ABU DHABI, United Arab Emirates -- OPEC hedged its bets Wednesday, opting to keep production steady but setting a new meeting for Feb. 1 to raise output if prices skyrocket.

Benchmark crude prices rose on word of the decision, but the prospect of a review early next year -- and its potential to raise production ceilings if warranted -- checked the upward trend.

After spiking by about $2 on news that present levels would be maintained, light sweet crude for January delivery reversed course and settled 83 cents lower at $87.49 a barrel on the New York Mercantile Exchange, oil's lowest close since Oct. 24.

Price levels were more than 10 percent off the record of almost $100 a barrel set last month, suggesting the choice by the Organization of Petroleum Exporting Countries would not roil markets -- at least in the short term.

A final communique from OPEC's oil ministers' meeting in Abu Dhabi said the group would leave output unchanged "for the time being," because the world was "well supplied" and crude reserves were at comfortable levels.

"We have enough stocks in the market," OPEC Secretary-General Abdalla Salem el-Badri said. "There is no reason for prices to go (to) $100 a barrel," he added.

Still, the statement expressed concern about market volatility driven by speculation and suggested OPEC was ready to step in if needed by taking "every measure deemed necessary to keep market stability through the maintenance of supply and demand in balance."

Wednesday's decision by oil ministers of the 13-nation group seemed to suggest that OPEC now views prices near or above $90 -- an increase of about $40 since the start of the year -- as acceptable.

The U.S. and other energy-hungry nations had been hoping for a decision to raise levels by at least 500,000 barrels a day.

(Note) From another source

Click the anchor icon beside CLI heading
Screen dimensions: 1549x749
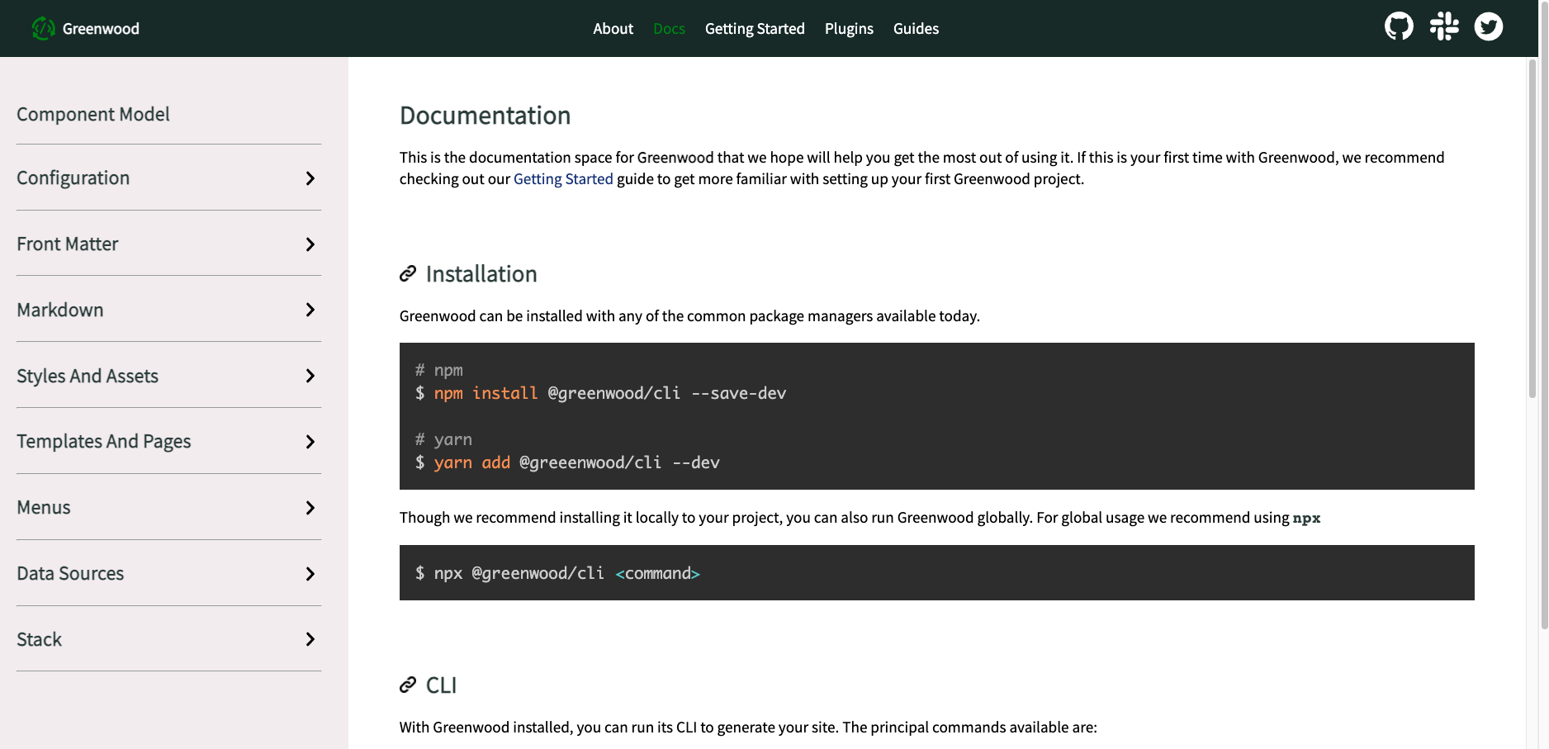point(407,684)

But Nobuo Tanaka, the head of the International Energy Agency -- the oil and gas monitor for industrialized nations -- noted far more OPEC crude was already available than what the estimated output figures of the 10 nations under production quotas reveal.

Total OPEC output is estimated at about 31.5 million barrels a day -- about 40 percent of daily world demand estimated at about 85.5 million barrels.